— Your objective —
Report how many lines of the material below contain the string "under", treating uppercase and lowercase as different. Give only the number.

— Records —
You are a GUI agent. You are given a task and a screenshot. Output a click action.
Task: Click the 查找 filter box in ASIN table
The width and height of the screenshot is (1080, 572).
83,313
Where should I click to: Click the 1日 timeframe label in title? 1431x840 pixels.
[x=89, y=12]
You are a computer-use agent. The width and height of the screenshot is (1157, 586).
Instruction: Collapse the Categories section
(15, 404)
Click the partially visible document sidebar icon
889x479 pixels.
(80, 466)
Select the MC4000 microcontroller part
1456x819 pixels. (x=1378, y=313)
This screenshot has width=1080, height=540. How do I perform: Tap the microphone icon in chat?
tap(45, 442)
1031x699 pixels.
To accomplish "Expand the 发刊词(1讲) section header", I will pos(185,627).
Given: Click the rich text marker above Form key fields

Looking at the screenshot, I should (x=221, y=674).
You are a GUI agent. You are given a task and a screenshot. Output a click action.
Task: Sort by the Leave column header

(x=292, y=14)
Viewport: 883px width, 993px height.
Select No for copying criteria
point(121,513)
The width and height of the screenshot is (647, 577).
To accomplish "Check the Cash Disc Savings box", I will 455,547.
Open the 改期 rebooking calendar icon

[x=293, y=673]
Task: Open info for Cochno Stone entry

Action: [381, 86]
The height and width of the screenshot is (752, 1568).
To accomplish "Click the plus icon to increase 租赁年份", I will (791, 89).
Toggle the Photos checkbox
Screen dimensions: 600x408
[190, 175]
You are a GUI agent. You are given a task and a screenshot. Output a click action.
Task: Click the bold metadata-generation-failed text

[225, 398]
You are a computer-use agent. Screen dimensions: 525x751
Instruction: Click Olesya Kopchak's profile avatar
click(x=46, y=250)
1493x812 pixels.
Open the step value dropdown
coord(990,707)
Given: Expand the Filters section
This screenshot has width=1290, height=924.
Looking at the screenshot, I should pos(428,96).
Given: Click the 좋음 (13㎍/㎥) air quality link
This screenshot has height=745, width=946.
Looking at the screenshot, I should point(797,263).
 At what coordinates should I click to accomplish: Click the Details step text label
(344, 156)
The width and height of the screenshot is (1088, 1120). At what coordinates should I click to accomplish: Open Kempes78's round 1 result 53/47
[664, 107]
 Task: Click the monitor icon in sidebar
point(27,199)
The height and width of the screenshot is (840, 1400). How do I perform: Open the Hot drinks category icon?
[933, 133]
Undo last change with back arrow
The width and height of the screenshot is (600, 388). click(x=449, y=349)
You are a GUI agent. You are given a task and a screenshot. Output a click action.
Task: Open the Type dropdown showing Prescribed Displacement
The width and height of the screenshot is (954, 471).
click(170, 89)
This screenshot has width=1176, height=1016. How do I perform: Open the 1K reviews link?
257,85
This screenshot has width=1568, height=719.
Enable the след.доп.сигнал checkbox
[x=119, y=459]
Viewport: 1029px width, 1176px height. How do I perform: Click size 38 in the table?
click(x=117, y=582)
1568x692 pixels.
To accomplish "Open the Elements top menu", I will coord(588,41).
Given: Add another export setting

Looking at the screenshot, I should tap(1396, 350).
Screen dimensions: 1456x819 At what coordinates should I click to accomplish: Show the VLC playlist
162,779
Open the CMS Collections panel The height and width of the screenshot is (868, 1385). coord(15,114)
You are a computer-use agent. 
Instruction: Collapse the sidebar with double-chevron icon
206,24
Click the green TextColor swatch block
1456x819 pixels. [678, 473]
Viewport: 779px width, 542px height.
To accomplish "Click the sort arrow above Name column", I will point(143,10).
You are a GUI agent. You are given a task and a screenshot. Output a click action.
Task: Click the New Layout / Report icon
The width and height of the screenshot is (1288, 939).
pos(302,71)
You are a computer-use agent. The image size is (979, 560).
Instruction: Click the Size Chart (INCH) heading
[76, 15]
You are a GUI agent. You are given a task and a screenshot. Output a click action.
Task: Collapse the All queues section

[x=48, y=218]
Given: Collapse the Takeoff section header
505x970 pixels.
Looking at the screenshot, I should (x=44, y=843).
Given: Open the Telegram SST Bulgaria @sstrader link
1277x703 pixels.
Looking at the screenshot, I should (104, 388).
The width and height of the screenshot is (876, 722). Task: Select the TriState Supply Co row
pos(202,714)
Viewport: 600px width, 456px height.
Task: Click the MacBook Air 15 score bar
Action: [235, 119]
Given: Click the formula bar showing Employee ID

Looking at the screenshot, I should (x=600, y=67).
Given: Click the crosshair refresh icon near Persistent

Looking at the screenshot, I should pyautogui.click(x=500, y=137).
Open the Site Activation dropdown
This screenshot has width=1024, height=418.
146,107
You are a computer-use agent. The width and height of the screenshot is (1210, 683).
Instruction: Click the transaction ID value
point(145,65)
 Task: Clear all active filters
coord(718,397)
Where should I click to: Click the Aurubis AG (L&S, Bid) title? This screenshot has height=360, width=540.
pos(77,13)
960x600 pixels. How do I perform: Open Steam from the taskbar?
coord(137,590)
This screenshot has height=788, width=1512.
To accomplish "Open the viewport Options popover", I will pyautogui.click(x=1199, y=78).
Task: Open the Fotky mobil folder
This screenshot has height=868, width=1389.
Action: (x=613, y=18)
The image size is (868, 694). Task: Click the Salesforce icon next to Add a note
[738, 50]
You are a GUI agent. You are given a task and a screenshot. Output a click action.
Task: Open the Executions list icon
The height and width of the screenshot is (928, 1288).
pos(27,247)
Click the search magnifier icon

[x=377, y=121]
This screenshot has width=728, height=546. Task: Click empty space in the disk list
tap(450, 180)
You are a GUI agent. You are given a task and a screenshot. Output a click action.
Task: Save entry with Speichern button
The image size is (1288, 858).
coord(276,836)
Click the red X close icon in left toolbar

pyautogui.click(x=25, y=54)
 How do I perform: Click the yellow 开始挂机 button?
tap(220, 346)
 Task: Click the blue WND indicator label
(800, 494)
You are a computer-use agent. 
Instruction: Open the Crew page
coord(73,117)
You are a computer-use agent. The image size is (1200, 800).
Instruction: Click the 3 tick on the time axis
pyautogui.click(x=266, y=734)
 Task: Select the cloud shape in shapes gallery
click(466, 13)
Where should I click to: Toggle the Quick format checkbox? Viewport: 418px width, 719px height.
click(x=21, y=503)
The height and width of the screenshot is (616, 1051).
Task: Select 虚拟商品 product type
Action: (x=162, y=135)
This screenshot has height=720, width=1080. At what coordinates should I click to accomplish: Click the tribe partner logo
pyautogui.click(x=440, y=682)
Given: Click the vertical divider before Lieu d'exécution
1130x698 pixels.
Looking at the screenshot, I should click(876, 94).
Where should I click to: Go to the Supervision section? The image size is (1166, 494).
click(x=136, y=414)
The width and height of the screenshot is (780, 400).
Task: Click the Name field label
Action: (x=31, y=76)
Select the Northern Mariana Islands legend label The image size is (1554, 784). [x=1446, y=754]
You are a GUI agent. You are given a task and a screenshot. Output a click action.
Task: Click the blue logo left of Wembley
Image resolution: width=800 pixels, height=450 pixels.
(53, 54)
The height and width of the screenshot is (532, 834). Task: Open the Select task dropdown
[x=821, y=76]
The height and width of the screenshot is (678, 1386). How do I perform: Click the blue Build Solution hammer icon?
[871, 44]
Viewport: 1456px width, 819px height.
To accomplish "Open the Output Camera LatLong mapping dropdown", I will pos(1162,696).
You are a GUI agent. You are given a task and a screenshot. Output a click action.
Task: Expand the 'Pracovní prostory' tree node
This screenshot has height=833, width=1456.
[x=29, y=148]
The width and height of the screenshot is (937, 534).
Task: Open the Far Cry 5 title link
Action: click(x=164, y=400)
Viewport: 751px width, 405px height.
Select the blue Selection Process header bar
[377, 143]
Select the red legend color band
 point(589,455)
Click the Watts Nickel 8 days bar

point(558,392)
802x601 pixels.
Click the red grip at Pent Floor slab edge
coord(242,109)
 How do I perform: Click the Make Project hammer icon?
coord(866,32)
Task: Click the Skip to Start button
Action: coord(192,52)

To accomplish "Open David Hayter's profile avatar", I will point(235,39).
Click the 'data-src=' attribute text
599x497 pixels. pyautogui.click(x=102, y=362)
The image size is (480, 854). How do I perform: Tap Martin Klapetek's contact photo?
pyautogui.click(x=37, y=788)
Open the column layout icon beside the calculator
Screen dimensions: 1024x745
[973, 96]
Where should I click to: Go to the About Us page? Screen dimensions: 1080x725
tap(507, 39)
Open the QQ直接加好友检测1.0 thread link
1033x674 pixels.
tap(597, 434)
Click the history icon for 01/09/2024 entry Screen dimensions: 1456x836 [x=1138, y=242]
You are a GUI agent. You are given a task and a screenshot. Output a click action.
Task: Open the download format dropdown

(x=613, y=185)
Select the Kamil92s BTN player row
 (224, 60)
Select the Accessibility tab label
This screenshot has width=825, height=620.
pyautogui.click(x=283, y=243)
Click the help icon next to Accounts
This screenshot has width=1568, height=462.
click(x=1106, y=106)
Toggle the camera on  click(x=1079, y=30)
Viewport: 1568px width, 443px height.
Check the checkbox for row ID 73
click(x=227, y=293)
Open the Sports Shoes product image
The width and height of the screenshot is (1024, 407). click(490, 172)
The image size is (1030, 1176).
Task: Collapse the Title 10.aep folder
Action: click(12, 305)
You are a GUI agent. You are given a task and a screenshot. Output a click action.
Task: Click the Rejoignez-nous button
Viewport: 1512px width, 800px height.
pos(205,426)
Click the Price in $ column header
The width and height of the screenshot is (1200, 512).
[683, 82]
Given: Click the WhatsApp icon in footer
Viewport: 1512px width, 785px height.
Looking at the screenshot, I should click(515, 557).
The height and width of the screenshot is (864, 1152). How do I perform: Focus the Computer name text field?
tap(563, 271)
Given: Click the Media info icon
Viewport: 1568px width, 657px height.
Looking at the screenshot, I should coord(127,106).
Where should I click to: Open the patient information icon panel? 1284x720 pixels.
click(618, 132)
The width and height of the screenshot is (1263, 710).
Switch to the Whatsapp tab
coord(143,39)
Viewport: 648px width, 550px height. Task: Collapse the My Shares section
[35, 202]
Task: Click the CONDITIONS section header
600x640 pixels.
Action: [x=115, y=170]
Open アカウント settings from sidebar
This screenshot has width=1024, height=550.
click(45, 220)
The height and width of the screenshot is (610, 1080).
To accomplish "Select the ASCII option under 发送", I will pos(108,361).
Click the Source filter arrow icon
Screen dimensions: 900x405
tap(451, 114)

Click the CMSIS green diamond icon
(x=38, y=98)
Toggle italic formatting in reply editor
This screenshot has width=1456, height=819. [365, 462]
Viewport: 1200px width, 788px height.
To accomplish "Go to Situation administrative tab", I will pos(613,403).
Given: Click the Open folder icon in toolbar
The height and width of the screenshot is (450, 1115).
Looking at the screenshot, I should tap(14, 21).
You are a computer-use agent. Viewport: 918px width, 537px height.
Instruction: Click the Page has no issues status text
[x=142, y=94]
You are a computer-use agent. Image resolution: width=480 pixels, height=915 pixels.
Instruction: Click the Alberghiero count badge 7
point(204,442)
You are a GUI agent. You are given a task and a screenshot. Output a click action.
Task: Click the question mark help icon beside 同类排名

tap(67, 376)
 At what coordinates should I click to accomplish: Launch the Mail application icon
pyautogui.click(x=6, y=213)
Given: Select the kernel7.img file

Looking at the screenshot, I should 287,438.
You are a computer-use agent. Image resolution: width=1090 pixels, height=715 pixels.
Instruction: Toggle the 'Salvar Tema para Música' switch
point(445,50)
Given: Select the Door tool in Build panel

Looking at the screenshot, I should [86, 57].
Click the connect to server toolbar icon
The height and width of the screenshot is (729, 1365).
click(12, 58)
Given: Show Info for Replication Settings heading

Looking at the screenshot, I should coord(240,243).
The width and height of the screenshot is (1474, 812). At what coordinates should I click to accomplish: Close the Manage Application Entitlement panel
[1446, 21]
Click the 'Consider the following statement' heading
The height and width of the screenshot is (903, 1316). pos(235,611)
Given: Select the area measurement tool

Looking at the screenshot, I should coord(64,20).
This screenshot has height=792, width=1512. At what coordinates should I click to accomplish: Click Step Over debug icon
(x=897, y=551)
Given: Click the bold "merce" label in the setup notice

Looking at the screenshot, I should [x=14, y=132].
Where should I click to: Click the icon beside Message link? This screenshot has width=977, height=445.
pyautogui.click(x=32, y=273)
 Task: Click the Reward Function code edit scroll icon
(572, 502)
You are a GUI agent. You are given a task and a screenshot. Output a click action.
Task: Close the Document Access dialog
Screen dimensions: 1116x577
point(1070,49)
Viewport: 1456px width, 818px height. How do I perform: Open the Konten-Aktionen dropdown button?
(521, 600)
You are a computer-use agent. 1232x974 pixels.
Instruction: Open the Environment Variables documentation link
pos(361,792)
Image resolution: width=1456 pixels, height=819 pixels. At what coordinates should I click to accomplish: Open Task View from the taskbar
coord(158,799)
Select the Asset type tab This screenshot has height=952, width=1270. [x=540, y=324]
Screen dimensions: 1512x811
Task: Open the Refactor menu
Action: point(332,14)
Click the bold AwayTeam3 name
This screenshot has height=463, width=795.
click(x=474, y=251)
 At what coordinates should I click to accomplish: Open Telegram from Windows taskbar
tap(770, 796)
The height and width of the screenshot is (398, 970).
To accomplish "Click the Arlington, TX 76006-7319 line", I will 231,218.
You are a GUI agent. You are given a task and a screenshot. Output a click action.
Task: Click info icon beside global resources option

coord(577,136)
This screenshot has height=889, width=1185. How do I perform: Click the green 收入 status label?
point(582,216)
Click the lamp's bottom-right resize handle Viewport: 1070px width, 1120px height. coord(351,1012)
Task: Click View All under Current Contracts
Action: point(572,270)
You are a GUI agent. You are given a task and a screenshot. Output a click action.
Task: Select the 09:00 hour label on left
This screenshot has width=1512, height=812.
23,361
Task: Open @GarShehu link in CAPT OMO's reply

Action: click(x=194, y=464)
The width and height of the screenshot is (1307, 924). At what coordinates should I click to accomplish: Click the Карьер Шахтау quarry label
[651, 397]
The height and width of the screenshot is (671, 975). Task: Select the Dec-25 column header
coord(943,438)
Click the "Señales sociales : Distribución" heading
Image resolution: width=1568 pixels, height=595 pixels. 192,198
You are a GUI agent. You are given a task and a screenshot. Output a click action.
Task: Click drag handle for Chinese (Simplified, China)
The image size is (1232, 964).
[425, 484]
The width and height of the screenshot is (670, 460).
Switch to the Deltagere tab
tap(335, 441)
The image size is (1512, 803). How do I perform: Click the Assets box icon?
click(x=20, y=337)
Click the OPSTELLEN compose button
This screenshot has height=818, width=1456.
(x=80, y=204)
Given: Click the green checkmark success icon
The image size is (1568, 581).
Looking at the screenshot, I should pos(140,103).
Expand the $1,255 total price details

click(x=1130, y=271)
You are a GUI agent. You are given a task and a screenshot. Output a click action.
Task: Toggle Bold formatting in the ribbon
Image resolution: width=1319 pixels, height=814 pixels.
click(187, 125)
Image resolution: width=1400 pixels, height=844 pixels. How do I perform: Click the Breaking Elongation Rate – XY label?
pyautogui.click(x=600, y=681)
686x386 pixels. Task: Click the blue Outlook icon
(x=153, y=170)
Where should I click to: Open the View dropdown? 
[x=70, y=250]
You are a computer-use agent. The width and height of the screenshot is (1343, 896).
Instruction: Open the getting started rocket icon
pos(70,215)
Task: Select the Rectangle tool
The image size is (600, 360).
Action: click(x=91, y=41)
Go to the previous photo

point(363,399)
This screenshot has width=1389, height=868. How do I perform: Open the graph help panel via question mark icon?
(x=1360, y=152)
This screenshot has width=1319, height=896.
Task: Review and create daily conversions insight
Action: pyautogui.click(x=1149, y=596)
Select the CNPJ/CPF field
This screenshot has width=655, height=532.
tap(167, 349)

— Answer in full —
2